BEGIN

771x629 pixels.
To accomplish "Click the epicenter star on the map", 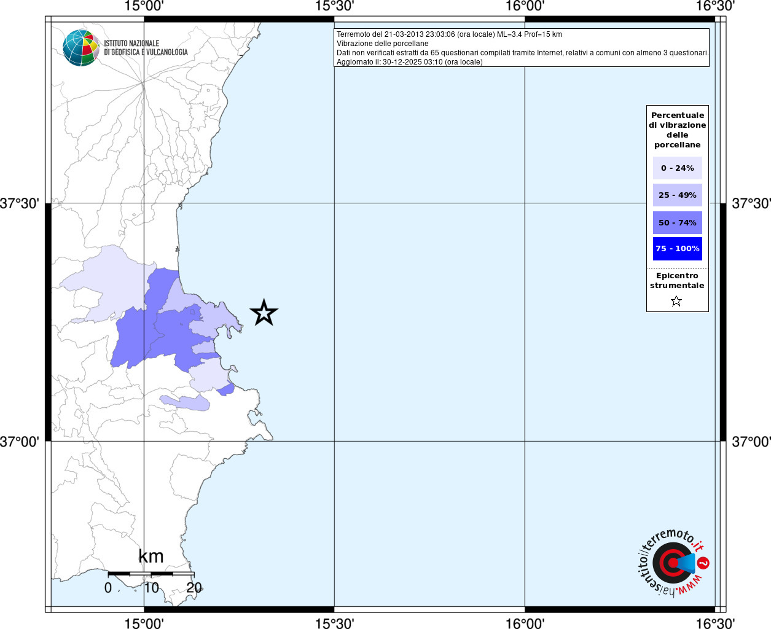I will (x=264, y=313).
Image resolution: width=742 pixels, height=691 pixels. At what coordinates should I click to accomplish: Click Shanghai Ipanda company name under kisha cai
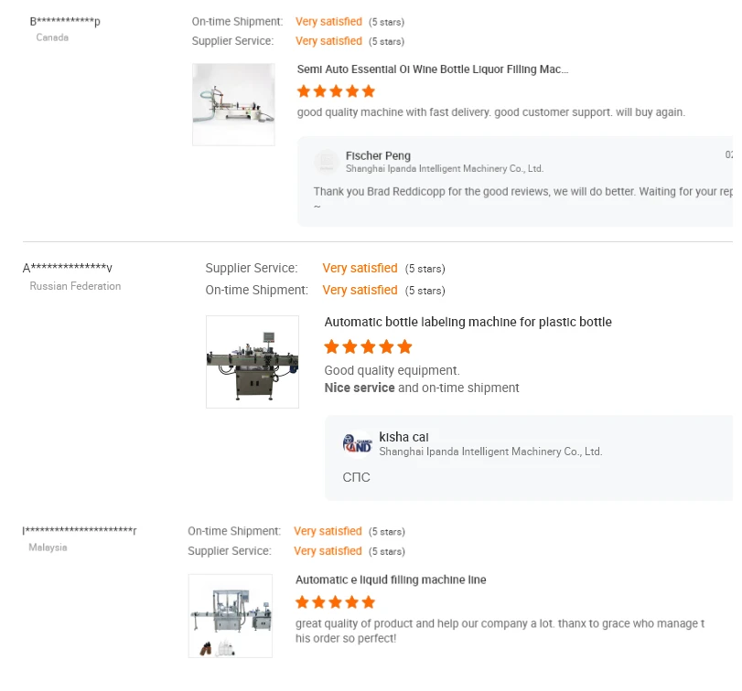point(490,452)
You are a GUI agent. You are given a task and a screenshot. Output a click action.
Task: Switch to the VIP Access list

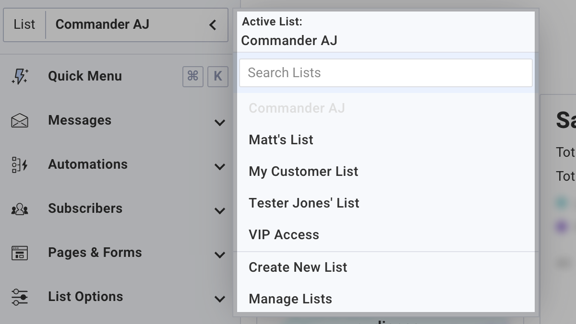[x=284, y=235]
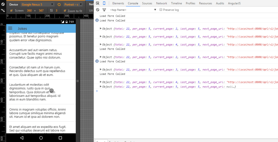Screen dimensions: 278x142
Task: Click the inspect element cursor icon
Action: click(98, 3)
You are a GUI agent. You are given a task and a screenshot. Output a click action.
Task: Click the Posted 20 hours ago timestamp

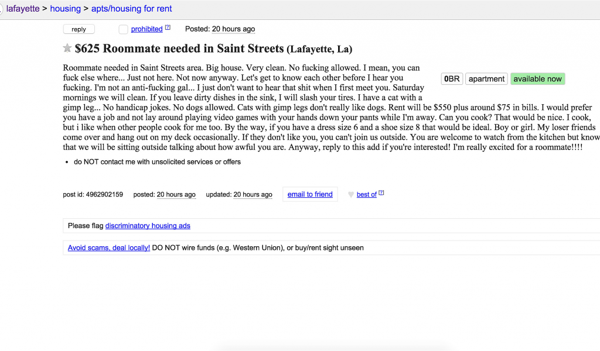[x=233, y=29]
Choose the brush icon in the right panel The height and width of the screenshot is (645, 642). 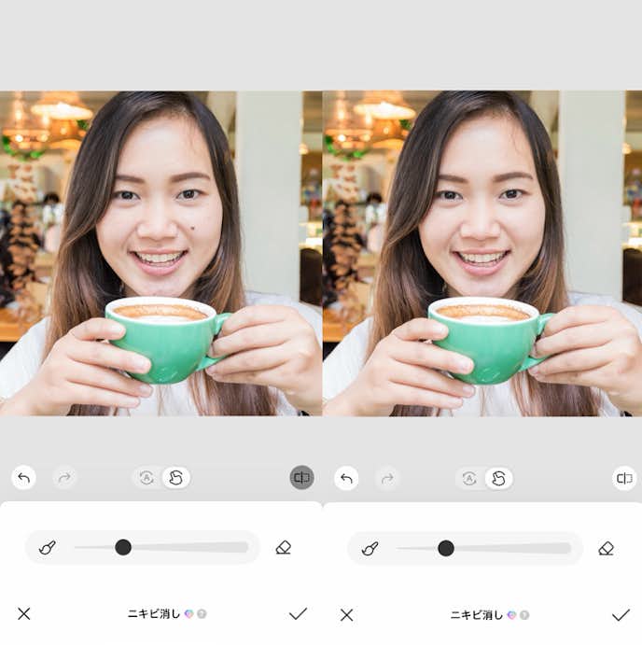(370, 548)
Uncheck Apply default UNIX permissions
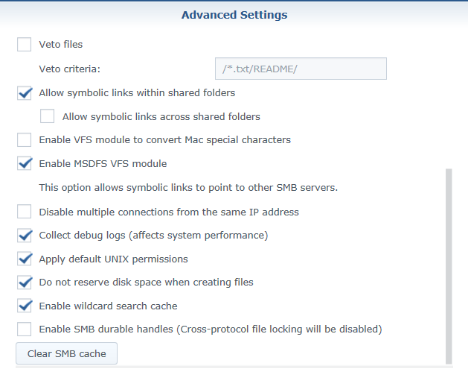The image size is (468, 369). (24, 259)
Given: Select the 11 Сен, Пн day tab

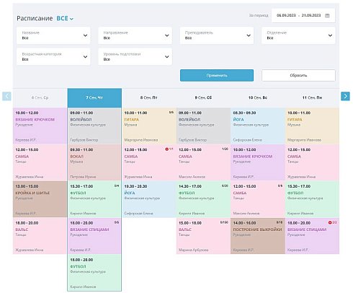Looking at the screenshot, I should (312, 97).
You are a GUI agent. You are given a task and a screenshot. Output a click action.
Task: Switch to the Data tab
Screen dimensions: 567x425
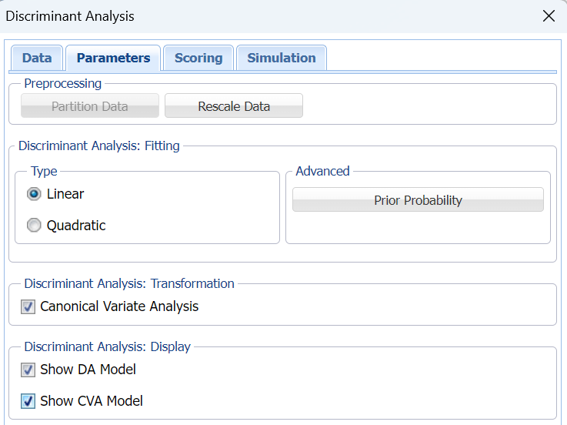37,58
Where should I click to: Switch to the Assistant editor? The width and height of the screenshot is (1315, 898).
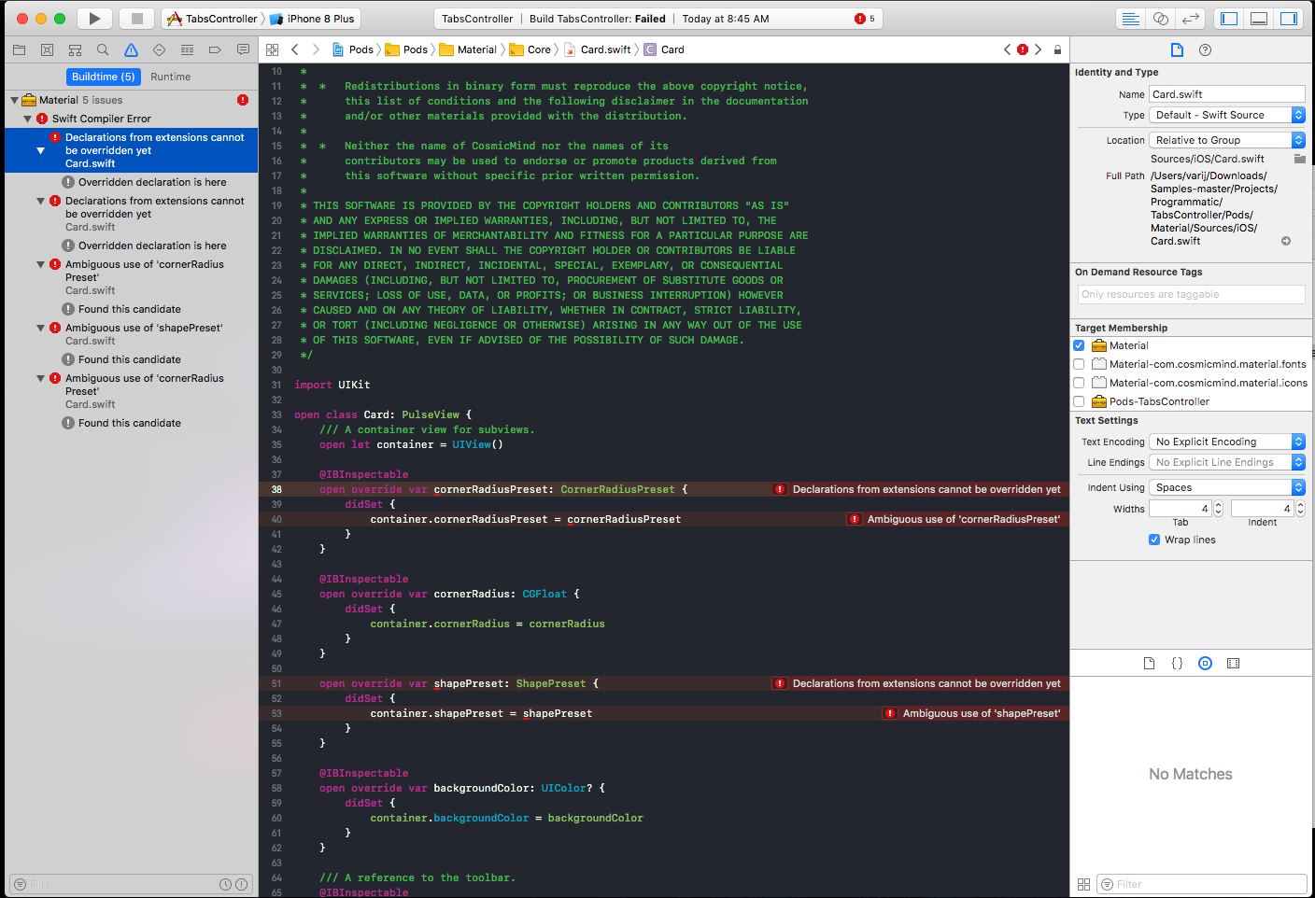1160,19
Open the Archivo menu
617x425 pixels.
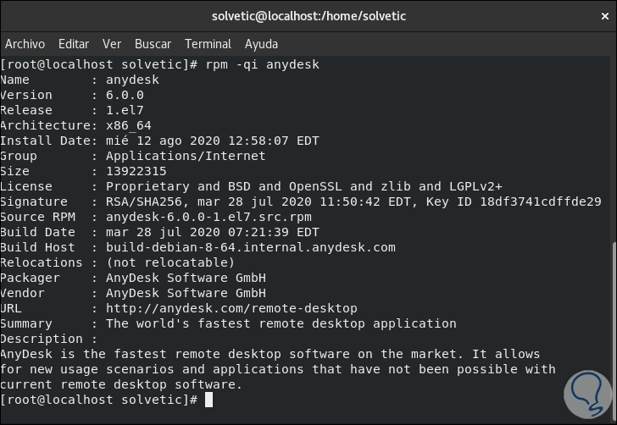pyautogui.click(x=25, y=43)
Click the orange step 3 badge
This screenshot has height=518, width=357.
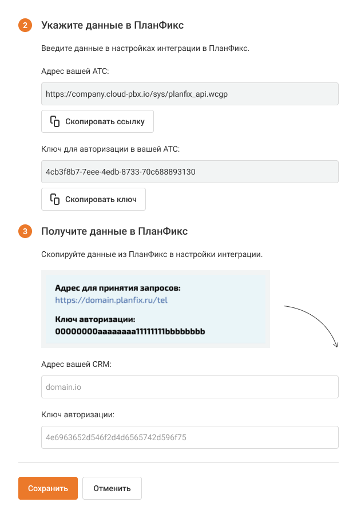pos(25,232)
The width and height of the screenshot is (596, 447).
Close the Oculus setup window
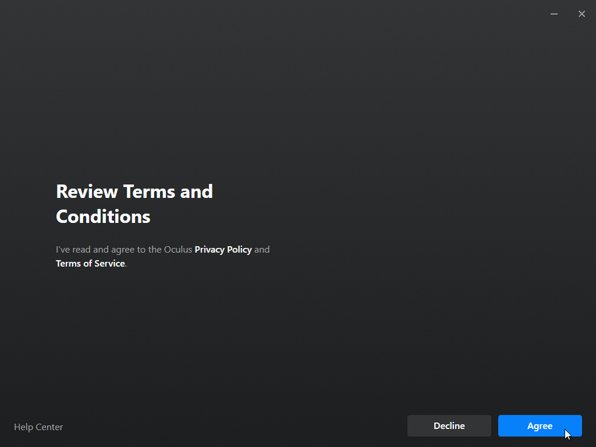581,14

END

__PROMPT__: Return only the lines from the one containing "Uncheck Apply default UNIX permissions" through the last line of the entries above, exactly as written and without pictures.

__YOUR RESPONSE__:
Uncheck Apply default UNIX permissions
The image size is (468, 369). (24, 259)
Given: Select the 11 Сен, Пн day tab

Looking at the screenshot, I should (312, 97).
You are a GUI agent. You are given a task and a screenshot. Output a click action.
Task: Switch to the Data tab
Screen dimensions: 567x425
37,58
Where should I click to: Switch to the Assistant editor? The width and height of the screenshot is (1315, 898).
1160,19
Open the Archivo menu
617x425 pixels.
pyautogui.click(x=25, y=43)
Click the orange step 3 badge
This screenshot has height=518, width=357.
pos(25,232)
The width and height of the screenshot is (596, 447).
Close the Oculus setup window
581,14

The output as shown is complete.